# lexsub: default program

In [1]:
from default import *
import os

## Run the default solution on dev

In [2]:
lexsub = LexSub(os.path.join('data','glove.6B.100d.magnitude'))
output = []
with open(os.path.join('data','input','dev.txt')) as f:
    for line in f:
        fields = line.strip().split('\t')
        output.append(" ".join(lexsub.substitutes(int(fields[0].strip()), fields[1].strip().split())))
print("\n".join(output[:10]))

sides edge bottom front club line both back place corner
sides edge bottom front club line both back place corner
sides edge bottom front club line both back place corner
sides edge bottom front club line both back place corner
sides edge bottom front club line both back place corner
sides edge bottom front club line both back place corner
sides edge bottom front club line both back place corner
sides edge bottom front club line both back place corner
sides edge bottom front club line both back place corner
sides edge bottom front club line both back place corner


## Evaluate the default output

In [3]:
from lexsub_check import precision
with open(os.path.join('data','reference','dev.out'), 'rt') as refh:
    ref_data = [str(x).strip() for x in refh.read().splitlines()]
print("Score={:.2f}".format(100*precision(ref_data, output)))

Score=27.89


## Documentation

Write some beautiful documentation of your program here.

### Some explanation about our code

We implement a script ***retrofit.py*** to do the retrofitting. The script can detect whether the retrofitted word vectors exist. And the ***retrofit.py*** is called in ***lexsub.py*** to get the latest word vectors and lexicon.

***52.97*** is the best score we can get. We have tried different methods to get better results, but we fail to do that. We will discuss the results we have tested and the reason why we fail to do that.

In [1]:
from lexsub import *
import os
from lexsub_check import precision

### Retrofit implement

We implement the retrofit according to the code and the concept provided in the websites. And we have tested some different combination of T, alpha and beta. We will discuss this in the Analysis part.

And we implement retrofitting to combine the information about word senses from ***ppdb-xl.txt*** in order to modify the default word vectors.

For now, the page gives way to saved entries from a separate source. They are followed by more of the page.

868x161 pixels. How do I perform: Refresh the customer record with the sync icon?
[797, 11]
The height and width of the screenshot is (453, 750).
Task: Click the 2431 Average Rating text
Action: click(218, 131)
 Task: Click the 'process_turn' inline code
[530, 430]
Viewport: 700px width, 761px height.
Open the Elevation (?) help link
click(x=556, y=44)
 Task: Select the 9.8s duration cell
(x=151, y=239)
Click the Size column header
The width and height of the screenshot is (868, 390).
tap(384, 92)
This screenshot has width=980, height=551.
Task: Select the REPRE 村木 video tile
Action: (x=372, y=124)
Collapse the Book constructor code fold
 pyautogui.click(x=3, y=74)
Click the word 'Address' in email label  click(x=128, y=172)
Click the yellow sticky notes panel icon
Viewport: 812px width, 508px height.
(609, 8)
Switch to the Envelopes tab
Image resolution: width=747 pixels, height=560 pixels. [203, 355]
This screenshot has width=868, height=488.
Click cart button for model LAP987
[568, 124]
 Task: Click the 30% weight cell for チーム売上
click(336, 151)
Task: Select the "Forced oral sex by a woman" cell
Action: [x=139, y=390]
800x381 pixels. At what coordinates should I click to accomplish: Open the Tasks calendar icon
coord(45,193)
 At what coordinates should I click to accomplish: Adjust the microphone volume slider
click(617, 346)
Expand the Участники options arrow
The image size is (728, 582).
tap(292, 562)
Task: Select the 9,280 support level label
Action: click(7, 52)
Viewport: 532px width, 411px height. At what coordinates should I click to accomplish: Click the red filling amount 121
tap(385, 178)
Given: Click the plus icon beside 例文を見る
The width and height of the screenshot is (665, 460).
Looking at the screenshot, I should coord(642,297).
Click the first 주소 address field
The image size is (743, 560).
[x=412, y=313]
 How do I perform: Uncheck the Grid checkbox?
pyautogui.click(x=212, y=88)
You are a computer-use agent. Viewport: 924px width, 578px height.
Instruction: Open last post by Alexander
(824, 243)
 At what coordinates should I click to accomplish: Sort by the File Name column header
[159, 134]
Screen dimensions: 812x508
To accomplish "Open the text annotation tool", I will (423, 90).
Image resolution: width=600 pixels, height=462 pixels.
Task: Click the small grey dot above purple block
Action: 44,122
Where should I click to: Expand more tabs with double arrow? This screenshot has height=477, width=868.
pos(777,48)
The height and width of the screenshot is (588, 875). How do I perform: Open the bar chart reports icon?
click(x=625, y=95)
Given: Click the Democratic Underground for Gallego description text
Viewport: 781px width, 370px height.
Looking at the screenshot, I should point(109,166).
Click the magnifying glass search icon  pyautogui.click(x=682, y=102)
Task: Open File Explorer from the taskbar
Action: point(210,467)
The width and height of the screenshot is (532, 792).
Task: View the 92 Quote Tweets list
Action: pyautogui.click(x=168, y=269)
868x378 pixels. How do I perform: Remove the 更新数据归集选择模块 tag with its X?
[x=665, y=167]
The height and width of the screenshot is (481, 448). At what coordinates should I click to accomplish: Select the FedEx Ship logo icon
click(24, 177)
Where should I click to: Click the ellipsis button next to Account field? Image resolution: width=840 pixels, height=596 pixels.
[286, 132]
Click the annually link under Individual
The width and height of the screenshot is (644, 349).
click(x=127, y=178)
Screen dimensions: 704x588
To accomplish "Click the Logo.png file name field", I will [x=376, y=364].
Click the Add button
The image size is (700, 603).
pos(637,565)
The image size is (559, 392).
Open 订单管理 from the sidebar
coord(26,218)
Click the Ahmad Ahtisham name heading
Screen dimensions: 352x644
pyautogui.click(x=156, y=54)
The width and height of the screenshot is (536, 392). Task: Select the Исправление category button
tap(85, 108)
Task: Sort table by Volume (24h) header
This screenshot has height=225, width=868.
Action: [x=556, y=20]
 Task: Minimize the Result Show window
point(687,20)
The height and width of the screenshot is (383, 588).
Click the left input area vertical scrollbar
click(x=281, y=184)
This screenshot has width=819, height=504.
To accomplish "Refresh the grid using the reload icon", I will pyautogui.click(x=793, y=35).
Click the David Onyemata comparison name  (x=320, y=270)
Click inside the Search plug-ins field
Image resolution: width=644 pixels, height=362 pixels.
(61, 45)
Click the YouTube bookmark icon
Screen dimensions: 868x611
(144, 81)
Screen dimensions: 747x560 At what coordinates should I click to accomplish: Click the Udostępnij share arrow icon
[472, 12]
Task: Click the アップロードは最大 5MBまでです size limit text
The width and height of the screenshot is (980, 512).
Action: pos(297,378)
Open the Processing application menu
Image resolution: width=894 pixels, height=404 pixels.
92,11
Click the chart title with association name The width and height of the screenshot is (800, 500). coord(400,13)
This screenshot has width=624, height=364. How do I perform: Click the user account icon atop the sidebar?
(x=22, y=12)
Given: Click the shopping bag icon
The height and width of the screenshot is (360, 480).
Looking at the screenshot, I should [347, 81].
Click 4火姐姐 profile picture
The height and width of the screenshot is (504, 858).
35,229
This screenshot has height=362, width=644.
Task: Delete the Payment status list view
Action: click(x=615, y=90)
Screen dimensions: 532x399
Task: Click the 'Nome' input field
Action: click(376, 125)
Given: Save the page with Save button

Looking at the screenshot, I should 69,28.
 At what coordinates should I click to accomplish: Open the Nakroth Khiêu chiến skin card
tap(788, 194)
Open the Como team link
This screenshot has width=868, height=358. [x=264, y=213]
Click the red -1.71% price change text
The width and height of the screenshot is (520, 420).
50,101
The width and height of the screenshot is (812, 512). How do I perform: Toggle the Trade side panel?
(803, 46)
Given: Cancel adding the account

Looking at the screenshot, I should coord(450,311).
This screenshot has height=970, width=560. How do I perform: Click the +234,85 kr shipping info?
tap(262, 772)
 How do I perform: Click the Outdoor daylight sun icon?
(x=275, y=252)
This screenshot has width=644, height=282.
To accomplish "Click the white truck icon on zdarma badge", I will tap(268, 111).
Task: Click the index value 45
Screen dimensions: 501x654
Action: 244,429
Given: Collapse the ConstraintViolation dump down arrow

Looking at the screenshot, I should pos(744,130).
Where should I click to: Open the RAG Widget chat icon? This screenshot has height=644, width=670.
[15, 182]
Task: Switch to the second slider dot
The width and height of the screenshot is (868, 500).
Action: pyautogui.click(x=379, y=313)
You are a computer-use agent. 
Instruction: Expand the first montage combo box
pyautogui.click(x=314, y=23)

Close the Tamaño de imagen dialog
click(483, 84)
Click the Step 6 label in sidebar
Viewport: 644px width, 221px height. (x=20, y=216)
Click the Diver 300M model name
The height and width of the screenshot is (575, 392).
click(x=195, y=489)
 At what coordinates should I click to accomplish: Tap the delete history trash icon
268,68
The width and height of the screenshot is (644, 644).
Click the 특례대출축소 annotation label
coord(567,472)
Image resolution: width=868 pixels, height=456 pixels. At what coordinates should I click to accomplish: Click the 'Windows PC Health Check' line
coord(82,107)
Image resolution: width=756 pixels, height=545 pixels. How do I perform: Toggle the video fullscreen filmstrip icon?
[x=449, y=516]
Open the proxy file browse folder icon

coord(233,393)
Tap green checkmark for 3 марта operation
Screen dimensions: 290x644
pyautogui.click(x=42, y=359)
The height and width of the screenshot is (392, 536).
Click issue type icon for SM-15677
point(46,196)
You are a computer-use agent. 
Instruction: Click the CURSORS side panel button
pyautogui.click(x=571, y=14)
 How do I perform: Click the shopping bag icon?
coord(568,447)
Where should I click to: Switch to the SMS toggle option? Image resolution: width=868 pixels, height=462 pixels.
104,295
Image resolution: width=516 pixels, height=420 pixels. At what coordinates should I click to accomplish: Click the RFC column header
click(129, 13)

After some tests, we find that the retrofitting with ***ppdb-xl.txt*** has the best result.

In this retrofitting, we use iteration = 20, alpha = 2.0, beta = 1.0.
We do not test more since the result does not have significant improvement.

In [None]:
def retrofit(wvecs, lexicon, T = 20, alpha = 2.0, beta = 1.0):
    vocab = set()
    newVecs = {}
    for word, vec in wvecs:
        vocab.add(word)
        newVecs[word] = vec

    for i in range(T):
        for index, word in enumerate(vocab):
            tmpVec = np.zeros(newVecs[word].shape)
            if word in lexicon:
                count = 0
                neighbors = lexicon[word]
                for w in neighbors:
                    if w in newVecs:
                        tmpVec += beta * newVecs[w]
                        count += 1

                newVecs[word] = ((tmpVec + (alpha * wvecs.query(word)))) / (count + alpha)

    return newVecs

### Some output after retrofitting

In [2]:
lexsub = LexSub(os.path.join(os.path.dirname(os.getcwd()), 'data','glove.6B.100d.retrofit.magnitude'))
output = []
with open(os.path.join(os.path.dirname(os.getcwd()), 'data','input','dev.txt')) as f:
    for line in f:
        fields = line.strip().split('\t')
        output.append(" ".join(lexsub.substitutes(int(fields[0].strip()), fields[1].strip().split())))
print("\n".join(output[:10]))

sides bottom edge part hand place under close near along
sides bottom edge part hand place under close near along
sides bottom edge part hand place under close near along
sides bottom edge part hand place under close near along
sides bottom edge part hand place under close near along
sides bottom edge part hand place under close near along
sides bottom edge part hand place under close near along
sides bottom edge part hand place under close near along
sides bottom edge part hand place under close near along
sides bottom edge part hand place under close near along


In [3]:
with open(os.path.join(os.path.dirname(os.getcwd()), 'data','reference','dev.out'), 'rt') as refh:
    ref_data = [str(x).strip() for x in refh.read().splitlines()]
print("Score={:.2f}".format(100*precision(ref_data, output)))

Score=52.97


## Analysis

Do some analysis of the results. What ideas did you try? What worked and what did not?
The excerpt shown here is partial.